Sullivan’s speed and softball knowledge made her a base-running threat during the Falcons’ 2018 run to the state championship. She credits her coaches for the extra time they took to teach the intricacies of the game of softball.

Burke said Sullivan was one of the athletic underclassmen who came to high school with a better knowledge of the game, thus being able to contribute in specialty needs at a varsity level sooner.

“These more experienced players understand how long it takes for a varsity catcher to deliver the ball to a base, and this allows these players to understand how much they can risk without being caught off base,” said Burke. “Peyton was one of two players from the rec program to make varsity mainly as base-runners, and those players increased the overall speed of our team on the bases.”

Not many student athletes can say they earned a state championship medal as a freshman like Sullivan, but she has no plans to slow her training. She said this summer the coaches taught her how to play nearly every position, except catcher, and she is particularly excited to take her experience to the Falcons in the spring as a sophomore.

Michael Sullivan, Peyton’s father, said his daughter progressed tremendously this season. “She’s developing into a very skilled player, and she is much more confident as a person,” he said. “Peyton didn’t even want to play in eighth grade; now she can’t wait to play.

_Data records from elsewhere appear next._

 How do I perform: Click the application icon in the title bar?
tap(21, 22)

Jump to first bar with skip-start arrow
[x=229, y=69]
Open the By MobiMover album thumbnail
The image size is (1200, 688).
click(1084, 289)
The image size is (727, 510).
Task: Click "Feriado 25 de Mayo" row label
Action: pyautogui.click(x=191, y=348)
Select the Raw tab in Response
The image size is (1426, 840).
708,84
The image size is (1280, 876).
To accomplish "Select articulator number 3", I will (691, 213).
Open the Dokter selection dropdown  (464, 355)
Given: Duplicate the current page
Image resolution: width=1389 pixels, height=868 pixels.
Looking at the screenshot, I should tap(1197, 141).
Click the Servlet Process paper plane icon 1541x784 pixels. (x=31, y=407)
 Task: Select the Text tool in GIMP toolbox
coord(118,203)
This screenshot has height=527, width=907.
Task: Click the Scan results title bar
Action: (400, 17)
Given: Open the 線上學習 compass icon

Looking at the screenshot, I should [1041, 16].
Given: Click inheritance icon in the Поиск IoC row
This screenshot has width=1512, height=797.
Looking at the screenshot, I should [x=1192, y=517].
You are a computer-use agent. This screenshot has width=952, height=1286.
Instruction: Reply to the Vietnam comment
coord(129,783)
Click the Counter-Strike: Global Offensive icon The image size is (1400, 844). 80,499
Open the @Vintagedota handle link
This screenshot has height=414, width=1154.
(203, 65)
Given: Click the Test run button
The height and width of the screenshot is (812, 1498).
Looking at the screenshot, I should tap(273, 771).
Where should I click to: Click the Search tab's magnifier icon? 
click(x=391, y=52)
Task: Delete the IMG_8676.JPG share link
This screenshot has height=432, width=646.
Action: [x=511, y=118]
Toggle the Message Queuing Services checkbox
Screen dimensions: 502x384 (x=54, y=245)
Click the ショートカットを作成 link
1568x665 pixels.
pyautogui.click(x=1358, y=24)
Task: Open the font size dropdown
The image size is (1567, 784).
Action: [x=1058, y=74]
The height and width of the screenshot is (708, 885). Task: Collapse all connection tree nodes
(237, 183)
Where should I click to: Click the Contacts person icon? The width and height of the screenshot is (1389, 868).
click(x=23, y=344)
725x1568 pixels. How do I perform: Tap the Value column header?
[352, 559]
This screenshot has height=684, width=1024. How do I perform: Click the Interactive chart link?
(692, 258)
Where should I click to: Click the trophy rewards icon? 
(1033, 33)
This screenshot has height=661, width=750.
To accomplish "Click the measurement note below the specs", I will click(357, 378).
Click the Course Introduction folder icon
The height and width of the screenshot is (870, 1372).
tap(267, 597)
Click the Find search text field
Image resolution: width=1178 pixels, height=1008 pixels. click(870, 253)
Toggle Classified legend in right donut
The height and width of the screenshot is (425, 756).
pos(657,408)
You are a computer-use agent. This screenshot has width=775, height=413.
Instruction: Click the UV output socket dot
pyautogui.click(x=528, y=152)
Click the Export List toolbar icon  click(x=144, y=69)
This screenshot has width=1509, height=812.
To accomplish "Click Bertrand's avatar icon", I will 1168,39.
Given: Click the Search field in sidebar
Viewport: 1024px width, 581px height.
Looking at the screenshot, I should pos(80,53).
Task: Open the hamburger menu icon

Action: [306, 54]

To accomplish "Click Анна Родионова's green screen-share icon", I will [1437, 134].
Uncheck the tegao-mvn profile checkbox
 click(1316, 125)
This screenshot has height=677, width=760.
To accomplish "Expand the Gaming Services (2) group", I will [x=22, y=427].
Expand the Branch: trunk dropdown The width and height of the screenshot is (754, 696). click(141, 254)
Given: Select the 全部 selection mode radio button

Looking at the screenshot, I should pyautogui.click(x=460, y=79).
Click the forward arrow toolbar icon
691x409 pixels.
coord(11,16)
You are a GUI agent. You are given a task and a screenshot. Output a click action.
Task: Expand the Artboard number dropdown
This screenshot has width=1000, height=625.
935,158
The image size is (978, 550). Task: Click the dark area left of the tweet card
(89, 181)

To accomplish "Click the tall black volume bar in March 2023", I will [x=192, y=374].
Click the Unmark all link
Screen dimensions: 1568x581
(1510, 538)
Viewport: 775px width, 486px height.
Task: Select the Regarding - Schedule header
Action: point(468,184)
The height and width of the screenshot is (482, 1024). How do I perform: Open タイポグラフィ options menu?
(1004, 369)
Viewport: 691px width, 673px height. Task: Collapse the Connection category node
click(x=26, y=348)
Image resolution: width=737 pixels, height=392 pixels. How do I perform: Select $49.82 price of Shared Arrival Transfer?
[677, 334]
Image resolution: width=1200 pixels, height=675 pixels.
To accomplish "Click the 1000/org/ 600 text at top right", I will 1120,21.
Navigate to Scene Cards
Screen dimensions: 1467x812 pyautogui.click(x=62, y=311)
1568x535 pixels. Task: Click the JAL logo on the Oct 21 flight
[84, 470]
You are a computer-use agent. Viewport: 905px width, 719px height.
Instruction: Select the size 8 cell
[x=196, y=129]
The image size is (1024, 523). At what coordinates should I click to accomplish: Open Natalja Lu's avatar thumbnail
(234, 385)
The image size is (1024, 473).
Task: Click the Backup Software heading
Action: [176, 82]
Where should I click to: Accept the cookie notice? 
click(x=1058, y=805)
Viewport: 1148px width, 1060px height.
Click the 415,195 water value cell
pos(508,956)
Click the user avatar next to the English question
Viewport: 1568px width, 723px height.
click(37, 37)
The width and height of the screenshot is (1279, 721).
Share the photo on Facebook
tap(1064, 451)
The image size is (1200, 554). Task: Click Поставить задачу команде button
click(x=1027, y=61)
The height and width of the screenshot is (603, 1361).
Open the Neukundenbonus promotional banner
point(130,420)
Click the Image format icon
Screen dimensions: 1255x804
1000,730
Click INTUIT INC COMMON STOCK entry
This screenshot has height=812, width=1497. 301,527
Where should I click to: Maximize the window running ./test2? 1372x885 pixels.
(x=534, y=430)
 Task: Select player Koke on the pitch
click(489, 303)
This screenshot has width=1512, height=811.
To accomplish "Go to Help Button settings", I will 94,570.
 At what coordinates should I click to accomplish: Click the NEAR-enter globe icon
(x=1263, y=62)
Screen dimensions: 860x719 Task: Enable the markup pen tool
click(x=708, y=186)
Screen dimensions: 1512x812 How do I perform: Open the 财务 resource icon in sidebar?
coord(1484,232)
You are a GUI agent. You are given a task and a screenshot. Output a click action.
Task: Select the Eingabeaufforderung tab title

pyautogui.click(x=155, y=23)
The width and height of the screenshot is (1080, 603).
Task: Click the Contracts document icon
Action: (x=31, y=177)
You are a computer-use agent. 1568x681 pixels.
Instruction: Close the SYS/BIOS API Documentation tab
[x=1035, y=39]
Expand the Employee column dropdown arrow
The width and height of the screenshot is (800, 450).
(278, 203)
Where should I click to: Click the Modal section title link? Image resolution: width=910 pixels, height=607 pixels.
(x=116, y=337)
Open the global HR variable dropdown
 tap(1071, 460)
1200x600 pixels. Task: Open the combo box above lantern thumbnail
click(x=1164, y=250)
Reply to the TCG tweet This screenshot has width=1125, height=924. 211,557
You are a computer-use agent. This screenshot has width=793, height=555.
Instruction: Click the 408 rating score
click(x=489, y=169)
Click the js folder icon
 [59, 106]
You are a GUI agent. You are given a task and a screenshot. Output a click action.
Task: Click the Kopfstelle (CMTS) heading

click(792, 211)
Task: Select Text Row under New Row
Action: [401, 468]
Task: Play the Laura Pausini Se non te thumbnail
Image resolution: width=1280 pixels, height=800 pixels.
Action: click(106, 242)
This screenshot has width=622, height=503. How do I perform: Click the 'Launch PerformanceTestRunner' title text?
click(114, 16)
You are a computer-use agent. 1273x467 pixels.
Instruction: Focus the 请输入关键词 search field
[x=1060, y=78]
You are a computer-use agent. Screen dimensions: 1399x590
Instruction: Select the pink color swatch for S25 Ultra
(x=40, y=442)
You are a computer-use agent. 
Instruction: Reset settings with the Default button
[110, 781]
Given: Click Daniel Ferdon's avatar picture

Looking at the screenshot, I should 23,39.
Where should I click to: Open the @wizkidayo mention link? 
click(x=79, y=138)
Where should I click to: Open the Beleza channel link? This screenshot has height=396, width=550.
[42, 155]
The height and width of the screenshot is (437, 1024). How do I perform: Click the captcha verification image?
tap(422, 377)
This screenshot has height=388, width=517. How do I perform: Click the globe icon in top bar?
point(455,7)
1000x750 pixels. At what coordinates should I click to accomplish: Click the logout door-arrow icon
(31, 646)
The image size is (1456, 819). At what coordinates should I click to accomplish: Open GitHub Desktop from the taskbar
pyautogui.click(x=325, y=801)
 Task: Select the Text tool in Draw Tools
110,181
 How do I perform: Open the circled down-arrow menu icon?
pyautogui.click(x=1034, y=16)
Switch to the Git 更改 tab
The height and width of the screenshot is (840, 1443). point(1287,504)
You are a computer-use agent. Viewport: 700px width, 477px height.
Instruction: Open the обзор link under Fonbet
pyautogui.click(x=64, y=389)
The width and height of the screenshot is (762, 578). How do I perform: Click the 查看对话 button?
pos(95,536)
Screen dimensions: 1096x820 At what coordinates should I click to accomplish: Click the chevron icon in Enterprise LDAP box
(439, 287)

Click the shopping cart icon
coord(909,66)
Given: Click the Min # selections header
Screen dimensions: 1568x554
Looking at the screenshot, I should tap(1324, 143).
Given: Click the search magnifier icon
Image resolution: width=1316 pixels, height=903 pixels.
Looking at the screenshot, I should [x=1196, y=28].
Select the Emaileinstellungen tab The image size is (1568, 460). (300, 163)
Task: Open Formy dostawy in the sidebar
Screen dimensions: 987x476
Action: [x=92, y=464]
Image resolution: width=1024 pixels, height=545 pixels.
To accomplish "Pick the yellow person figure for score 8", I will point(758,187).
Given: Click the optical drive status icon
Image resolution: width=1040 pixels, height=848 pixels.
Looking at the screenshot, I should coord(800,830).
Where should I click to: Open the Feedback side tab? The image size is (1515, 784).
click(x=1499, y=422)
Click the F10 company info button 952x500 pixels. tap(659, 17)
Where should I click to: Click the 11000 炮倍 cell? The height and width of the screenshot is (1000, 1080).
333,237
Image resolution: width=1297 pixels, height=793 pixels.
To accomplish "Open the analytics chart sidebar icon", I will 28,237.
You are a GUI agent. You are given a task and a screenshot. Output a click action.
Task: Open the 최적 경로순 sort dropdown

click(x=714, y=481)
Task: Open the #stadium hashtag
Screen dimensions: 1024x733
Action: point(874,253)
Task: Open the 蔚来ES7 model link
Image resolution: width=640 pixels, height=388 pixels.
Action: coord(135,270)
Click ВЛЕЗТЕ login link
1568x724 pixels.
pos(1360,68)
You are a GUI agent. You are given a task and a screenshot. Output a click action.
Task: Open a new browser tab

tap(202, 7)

As a parent, I see Mere and Kelly care so much about these kids, and their success with them is astonishing. It’s not just a sport; [Mere and Kelly] make it feel like a family.”

Meredith Lapati’s daughter, Gina, will be a freshman this fall at SPHS. Gina feels playing softball for McAlister and Burke for two years has prepared her well for high school softball and future years on a travel softball team.

“Gina has grown tremendously as a player with Mere and Kelly. They taught higher-level skills and provided a patient, supportive environment for the girls to practice those skills,” said Meredith. “They have provided honest feedback and afforded the girls a huge range of opportunities to improve as individuals and a team. My daughter has learned to accept feedback and make adjustments accordingly. She has grown to be more disciplined and confident in her abilities both on and off the field. Most importantly, she has fun whenever she is with her team and playing ball. She loves her softball family, and Mere and Kelly were instrumental in building that family.”

Burke’s daughter Nicole graduated from SPHS a couple years ago and is now playing softball in college. Neither McAlister nor Burke have daughters in the Green Hornets or SPHS softball programs. So what drives them?

“[The kids] do,” said McAlister. “They deserve the same opportunities I was blessed with. My travel coach was Pete Waskiewicz, a longtime coach at Mount de Sales, who just retired this year; and my dad, who coached at SPHS for a brief two years after Wayne Mook became athletic director. I love coaching because you can change lives,” added McAlister. “You get to give back to a sport that gave you everything. And, you get to watch athletics give so much to these kids.”

After pouring so much energy and emotion into the Falcon’s state-championship run, McAlister and Burke’s commitment to Green Hornets never wavered. They would get off the field after a high school game or practice and come to Kinder for practice with their travel teams and work with them until 9:30pm to 10:00pm.

With coaches and kids who love the sport, work hard to improve and appreciate their time with one another, the futures of Green Hornets and SPHS softball programs are truly shining bright.